Start reading of the array with request:
The response is:
Error reaction
In the event of an error, the following error message is sent:
| Name | Length | Example value |
|---|---|---|
| Transaction Identifier | 2 bytes | 0000h |
| Protocol Identifier | 2 bytes | 0000h |
| Length | 2 bytes | 000Bh |
| Unit Identifier | 1 byte | 00h |
| Function code | 1 byte | 2Bh +80h (171d = 43d + 128d) (indicates error) |
| Modbus exception code | 1 byte | FFh ("extended exception") |
| Extended exception length | 2 bytes | 6 |
| MEI type | 1 byte | 0Dh |
| Exception code | 1 byte | CEh |
| Error code | 4 bytes | CANopen error code, see following table |
| CANopen error code | Description |
|---|---|
| FFFF0000h | Abort no error |
| FFFF1003h | Service is not supported |
| FFFF1004h | Gap in counter byte of the Protocol control field |
| FFFF0003h | Unknown or invalid command |
| FFFF0008h | Access to the object is not supported |
| FFFF000Eh | General error in the parameter |
| FFFF0011h | Length of parameter incorrect |
| FFFF0012h | Parameter too long |
| FFFF0013h | Parameter too short |
| FFFF0015h | Parameter data outside of the permissible value range (for write commands) |
| FFFF0016h | Parameter data exceed the permissible value range (for write commands) |
| FFFF0017h | Parameter data below the permissible value range (for write commands) |
| FFFF0018h | Maximum entered values less than minimum values |
| FFFF0019h | General error |
| FFFF001Eh | Requested object is too large for single message |
| FFFF1004h | Invalid sequence of messages (e. g., if the value of the counter byte is not correct according to the previous request or response) |
In the event that the unsupported control option bit is set, the following error message is sent:
| Name | Length | Example value |
|---|---|---|
| Transaction Identifier | 2 bytes | 0000h |
| Protocol Identifier | 2 bytes | 0000h |
| Length | 2 bytes | 0008/0009h |
| Unit Identifier | 1 byte | 00h |
| Function code | 1 byte | 2Bh +80h (171d = 43d + 128d) (indicates error) |
| Modbus exception code | 1 byte | FFh ("extended exception") |
| Extended exception length | 2 bytes | 2 + length of "supported protocol control" |
| MEI type | 1 byte | 0Dh |
| Exception code | 1 byte | AEh |
| Supported protocol control | 1 or 2 bytes | See following table |
| Bit | Name | Description |
|---|---|---|
| 0 | "Extended" flag | This bit is used if the object dictionary data set is larger than would fit in a Modbus command.
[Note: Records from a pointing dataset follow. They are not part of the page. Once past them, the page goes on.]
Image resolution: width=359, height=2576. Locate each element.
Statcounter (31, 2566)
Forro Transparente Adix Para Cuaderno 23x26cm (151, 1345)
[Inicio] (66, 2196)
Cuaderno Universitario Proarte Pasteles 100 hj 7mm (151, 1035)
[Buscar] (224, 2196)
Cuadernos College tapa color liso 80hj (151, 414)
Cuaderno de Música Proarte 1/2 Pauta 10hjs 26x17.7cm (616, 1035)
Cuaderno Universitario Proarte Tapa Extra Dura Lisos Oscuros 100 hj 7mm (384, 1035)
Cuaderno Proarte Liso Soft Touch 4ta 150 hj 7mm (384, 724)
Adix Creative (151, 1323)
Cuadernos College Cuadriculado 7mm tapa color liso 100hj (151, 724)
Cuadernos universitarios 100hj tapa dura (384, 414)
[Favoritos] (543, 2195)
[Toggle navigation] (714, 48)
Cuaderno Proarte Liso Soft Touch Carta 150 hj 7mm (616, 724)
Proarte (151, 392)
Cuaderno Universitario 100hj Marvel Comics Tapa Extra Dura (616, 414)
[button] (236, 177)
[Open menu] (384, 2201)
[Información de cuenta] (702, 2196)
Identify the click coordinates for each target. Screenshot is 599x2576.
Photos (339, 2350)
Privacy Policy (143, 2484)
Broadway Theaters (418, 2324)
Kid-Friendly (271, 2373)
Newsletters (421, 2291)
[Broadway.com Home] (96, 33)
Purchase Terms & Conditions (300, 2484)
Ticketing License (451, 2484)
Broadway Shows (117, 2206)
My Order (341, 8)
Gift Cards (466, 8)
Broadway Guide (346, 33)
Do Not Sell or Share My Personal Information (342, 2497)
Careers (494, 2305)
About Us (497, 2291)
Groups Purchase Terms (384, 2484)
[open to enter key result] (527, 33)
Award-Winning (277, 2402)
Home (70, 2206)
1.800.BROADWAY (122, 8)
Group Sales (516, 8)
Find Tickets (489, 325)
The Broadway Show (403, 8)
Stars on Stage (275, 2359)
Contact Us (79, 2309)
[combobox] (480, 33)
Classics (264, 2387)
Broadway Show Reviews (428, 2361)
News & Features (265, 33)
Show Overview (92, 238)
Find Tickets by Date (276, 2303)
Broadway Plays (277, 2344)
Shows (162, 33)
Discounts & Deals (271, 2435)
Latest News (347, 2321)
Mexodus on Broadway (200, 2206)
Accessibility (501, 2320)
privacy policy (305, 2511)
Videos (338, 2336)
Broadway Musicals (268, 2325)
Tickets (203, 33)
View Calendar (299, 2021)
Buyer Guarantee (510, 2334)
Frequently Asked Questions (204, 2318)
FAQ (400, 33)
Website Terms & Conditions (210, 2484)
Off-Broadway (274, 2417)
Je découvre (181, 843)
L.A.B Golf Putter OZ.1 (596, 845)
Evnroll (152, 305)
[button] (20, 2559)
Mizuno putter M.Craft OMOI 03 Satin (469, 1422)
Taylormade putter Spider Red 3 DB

The data set then spans over multiple Modbus messages; each message contains part of the data set. "0" = No multiple message transaction or the end of the multiple message transaction. "1" = Part of a multiple message transaction. |
| 1 | Extended protocol control | Length of the protocol control, the value "0" indicates a length of 1 byte, the value "1" indicates a length of 2 bytes. |
| 2 | Counter byte option | This bit is set to "1" to indicate that the "counter byte" field is used in this message. If this bit is set to "0", the "counter byte" field does not exist in this message. |
| 3 and 4 | Reserved | 0 |
| 5 | Network ID option | Not supported, must be "0". |
| 6 | Encoded data option | Not supported, must be "0". |
| 7 | Access flag | This bit indicates the access method of the requested command. "0" = read, "1" = write. |
| 8 to 15 | Reserved | 0 |
The following example shows an error in the event of a faulty request. The request reads 6061h:00 with a length of 2 bytes, but the object has a size of just 1 byte:
- Request
- Response
Exception codes
In case of an error, the following exception codes may be contained in the response depending on the function code:
| Code | Name | Description |
|---|---|---|
| 01 | Illegal Function | Function code not recognized/allowed |
| 02 | Illegal Data Address | Register address not valid or does not exist |
| 03 | Illegal Data Value | Value not valid |
| 04 | Device Failure | Unrecoverable error |
For further details, refer to Modbus specification MODBUS APPLICATION PROTOCOL SPECIFICATION V1.1b3.